**Short exercise**
Reproduce the material below word for word, with no changes.

(Item coordinate data)
··········

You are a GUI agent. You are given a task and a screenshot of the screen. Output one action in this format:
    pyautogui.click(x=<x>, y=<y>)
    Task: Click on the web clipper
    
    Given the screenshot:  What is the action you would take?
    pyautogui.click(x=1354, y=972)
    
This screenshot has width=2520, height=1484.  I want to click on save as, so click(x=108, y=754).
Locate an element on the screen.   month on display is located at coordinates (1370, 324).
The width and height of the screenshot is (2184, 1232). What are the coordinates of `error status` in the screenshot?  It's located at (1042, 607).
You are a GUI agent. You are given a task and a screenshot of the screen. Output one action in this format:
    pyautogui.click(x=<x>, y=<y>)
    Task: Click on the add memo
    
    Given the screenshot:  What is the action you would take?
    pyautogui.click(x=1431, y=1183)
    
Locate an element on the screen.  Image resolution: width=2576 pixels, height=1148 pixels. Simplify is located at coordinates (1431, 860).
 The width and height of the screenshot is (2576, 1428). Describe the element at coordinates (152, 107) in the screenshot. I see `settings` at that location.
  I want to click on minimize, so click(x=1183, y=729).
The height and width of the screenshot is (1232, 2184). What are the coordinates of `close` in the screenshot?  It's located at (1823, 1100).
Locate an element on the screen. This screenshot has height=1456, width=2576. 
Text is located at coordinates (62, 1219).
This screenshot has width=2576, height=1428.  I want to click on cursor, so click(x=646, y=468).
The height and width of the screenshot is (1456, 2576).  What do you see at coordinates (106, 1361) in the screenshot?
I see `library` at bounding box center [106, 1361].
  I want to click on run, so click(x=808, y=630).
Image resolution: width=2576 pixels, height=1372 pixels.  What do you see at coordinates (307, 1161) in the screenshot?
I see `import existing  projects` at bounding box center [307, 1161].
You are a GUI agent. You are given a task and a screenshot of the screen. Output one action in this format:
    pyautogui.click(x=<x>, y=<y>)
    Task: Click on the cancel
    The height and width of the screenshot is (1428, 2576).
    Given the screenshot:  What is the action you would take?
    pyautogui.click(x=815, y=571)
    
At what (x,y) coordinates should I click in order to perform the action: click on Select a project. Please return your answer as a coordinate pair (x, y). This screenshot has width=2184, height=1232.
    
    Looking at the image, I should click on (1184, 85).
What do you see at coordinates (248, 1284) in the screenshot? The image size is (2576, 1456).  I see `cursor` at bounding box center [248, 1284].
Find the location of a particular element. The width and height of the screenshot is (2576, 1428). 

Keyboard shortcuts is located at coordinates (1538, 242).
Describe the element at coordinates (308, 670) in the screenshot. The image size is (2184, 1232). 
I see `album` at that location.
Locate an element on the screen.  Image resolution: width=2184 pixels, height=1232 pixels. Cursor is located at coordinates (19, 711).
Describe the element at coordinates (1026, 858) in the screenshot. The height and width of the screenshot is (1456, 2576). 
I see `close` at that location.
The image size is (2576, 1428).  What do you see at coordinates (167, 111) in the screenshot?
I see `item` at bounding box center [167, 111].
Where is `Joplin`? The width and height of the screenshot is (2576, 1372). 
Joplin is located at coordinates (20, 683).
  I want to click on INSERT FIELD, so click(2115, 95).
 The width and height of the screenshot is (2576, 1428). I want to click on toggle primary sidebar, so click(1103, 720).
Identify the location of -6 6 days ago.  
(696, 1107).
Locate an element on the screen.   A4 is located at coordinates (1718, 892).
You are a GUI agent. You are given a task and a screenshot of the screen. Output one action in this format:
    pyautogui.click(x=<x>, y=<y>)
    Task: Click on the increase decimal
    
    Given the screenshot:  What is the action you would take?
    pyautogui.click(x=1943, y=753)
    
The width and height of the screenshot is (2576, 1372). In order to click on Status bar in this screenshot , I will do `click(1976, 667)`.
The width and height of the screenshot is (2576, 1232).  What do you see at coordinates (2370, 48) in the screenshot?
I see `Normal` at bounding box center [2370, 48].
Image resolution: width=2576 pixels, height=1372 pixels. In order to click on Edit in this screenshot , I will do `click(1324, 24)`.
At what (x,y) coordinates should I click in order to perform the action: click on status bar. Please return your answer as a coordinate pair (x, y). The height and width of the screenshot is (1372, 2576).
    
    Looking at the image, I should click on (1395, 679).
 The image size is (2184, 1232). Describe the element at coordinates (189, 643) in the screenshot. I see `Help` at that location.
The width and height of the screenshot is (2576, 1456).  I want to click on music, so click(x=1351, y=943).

··········

**Written response**
You are a GUI agent. You are given a task and a screenshot of the screen. Output one action in this format:
    pyautogui.click(x=<x>, y=<y>)
    Task: Click on the web clipper
    
    Given the screenshot:  What is the action you would take?
    pyautogui.click(x=1354, y=972)
    
This screenshot has width=2520, height=1484.  I want to click on save as, so click(x=108, y=754).
Locate an element on the screen.   month on display is located at coordinates (1370, 324).
The width and height of the screenshot is (2184, 1232). What are the coordinates of `error status` in the screenshot?  It's located at (1042, 607).
You are a GUI agent. You are given a task and a screenshot of the screen. Output one action in this format:
    pyautogui.click(x=<x>, y=<y>)
    Task: Click on the add memo
    
    Given the screenshot:  What is the action you would take?
    pyautogui.click(x=1431, y=1183)
    
Locate an element on the screen.  Image resolution: width=2576 pixels, height=1148 pixels. Simplify is located at coordinates (1431, 860).
 The width and height of the screenshot is (2576, 1428). Describe the element at coordinates (152, 107) in the screenshot. I see `settings` at that location.
  I want to click on minimize, so click(x=1183, y=729).
The height and width of the screenshot is (1232, 2184). What are the coordinates of `close` in the screenshot?  It's located at (1823, 1100).
Locate an element on the screen. This screenshot has height=1456, width=2576. 
Text is located at coordinates (62, 1219).
This screenshot has width=2576, height=1428.  I want to click on cursor, so click(x=646, y=468).
The height and width of the screenshot is (1456, 2576).  What do you see at coordinates (106, 1361) in the screenshot?
I see `library` at bounding box center [106, 1361].
  I want to click on run, so click(x=808, y=630).
Image resolution: width=2576 pixels, height=1372 pixels.  What do you see at coordinates (307, 1161) in the screenshot?
I see `import existing  projects` at bounding box center [307, 1161].
You are a GUI agent. You are given a task and a screenshot of the screen. Output one action in this format:
    pyautogui.click(x=<x>, y=<y>)
    Task: Click on the cancel
    The height and width of the screenshot is (1428, 2576).
    Given the screenshot:  What is the action you would take?
    pyautogui.click(x=815, y=571)
    
At what (x,y) coordinates should I click in order to perform the action: click on Select a project. Please return your answer as a coordinate pair (x, y). This screenshot has width=2184, height=1232.
    
    Looking at the image, I should click on (1184, 85).
What do you see at coordinates (248, 1284) in the screenshot? The image size is (2576, 1456).  I see `cursor` at bounding box center [248, 1284].
Find the location of a particular element. The width and height of the screenshot is (2576, 1428). 

Keyboard shortcuts is located at coordinates (1538, 242).
Describe the element at coordinates (308, 670) in the screenshot. The image size is (2184, 1232). 
I see `album` at that location.
Locate an element on the screen.  Image resolution: width=2184 pixels, height=1232 pixels. Cursor is located at coordinates (19, 711).
Describe the element at coordinates (1026, 858) in the screenshot. The height and width of the screenshot is (1456, 2576). 
I see `close` at that location.
The image size is (2576, 1428).  What do you see at coordinates (167, 111) in the screenshot?
I see `item` at bounding box center [167, 111].
Where is `Joplin`? The width and height of the screenshot is (2576, 1372). 
Joplin is located at coordinates (20, 683).
  I want to click on INSERT FIELD, so click(2115, 95).
 The width and height of the screenshot is (2576, 1428). I want to click on toggle primary sidebar, so click(1103, 720).
Identify the location of -6 6 days ago.  
(696, 1107).
Locate an element on the screen.   A4 is located at coordinates (1718, 892).
You are a GUI agent. You are given a task and a screenshot of the screen. Output one action in this format:
    pyautogui.click(x=<x>, y=<y>)
    Task: Click on the increase decimal
    
    Given the screenshot:  What is the action you would take?
    pyautogui.click(x=1943, y=753)
    
The width and height of the screenshot is (2576, 1372). In order to click on Status bar in this screenshot , I will do `click(1976, 667)`.
The width and height of the screenshot is (2576, 1232).  What do you see at coordinates (2370, 48) in the screenshot?
I see `Normal` at bounding box center [2370, 48].
Image resolution: width=2576 pixels, height=1372 pixels. In order to click on Edit in this screenshot , I will do `click(1324, 24)`.
At what (x,y) coordinates should I click in order to perform the action: click on status bar. Please return your answer as a coordinate pair (x, y). The height and width of the screenshot is (1372, 2576).
    
    Looking at the image, I should click on (1395, 679).
 The image size is (2184, 1232). Describe the element at coordinates (189, 643) in the screenshot. I see `Help` at that location.
The width and height of the screenshot is (2576, 1456).  I want to click on music, so click(x=1351, y=943).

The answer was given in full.